Crema&Pergo no fusione? Che almeno ci sia collaborazione costruttiva

Crema&Pergo no fusione? Che almeno ci sia collaborazione costruttiva

Mino Raiola, potente procuratore calcistico e soprattutto, direttore sportivo ombre di molte società italiane, nei giorni scorsi, in un’intervista rilasciata alla Gazzetta Dello Sport ha lanciato la seguente provocazione: Milan e Inter per tornare a vincere devono unirsi e chiamarsi Milano per ricreare un brand vincente”.

Sicuramente le due compagini milanesi non faranno mai la fusione e difficilmente (anche se se ne parla) la faranno la Pergolettese (risultanza dell’inglobamento, datato 2012, dell’allora Pergo al Pizzighettone) e il Crema (risultanza dell’accorpamento tra Aurora Ombriano e Ac Crema 1908).

Per i due maggiori sodalizi cittadini, se non arriveranno finanziatori importanti forestieri, sopravvivere nel lungo periodo viaggiando in Prima Classe calcistica sarà ardua impresa; ergo, per pensare veramente in grande, ipotizzare una sinergia unificatrice, beh non sarebbe un delitto.

Quantomeno il management cremino e Cesare Fogliazza dovrebbero parlare proficuamente per individuare una strategia comune nel piano di recupero dell’area Pierina.
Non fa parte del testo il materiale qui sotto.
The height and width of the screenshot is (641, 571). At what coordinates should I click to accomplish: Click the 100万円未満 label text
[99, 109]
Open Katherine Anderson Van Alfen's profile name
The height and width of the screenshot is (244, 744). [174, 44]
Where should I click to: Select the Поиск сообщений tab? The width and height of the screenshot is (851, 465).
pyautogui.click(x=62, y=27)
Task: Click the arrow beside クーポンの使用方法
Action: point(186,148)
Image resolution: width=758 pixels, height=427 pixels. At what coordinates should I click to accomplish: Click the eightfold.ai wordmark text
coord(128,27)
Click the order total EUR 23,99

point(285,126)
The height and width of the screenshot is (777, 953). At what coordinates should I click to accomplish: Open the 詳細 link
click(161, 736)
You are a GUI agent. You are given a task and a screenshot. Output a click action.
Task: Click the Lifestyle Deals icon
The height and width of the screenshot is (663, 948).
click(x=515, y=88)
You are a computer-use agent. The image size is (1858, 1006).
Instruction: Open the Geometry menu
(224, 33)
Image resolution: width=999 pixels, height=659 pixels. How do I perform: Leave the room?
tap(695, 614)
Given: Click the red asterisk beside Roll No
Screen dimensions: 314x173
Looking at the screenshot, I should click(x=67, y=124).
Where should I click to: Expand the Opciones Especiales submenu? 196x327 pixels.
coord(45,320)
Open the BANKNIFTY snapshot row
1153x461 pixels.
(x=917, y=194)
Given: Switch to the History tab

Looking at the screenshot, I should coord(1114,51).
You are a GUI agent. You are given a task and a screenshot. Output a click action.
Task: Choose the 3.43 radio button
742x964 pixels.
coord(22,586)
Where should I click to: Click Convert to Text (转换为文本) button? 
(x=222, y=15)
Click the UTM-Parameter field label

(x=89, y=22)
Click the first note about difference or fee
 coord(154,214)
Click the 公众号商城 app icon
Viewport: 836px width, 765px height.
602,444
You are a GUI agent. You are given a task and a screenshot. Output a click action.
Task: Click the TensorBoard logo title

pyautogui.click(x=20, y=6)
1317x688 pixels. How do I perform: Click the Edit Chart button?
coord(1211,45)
Si perché se il sodalizio nerobianco sogna di costruire il megagalattico “Sporting Park” e Fogliazza punta invece a investire, per creare nuove strutture sportive, in quel del Golf Club di Ombrianello, trovare un punto d’intesa è ardua impresa, col rischio che i vari progetti rimangano appunto tali. Fusione dunque no grazie? Che ci sia cooperazione almeno nel dotare il football nostrano di spazi degni di tale nome, che la politica provinciale (e sterile) dei campanili, in tempi di crisi ahimè incanta ma stanca.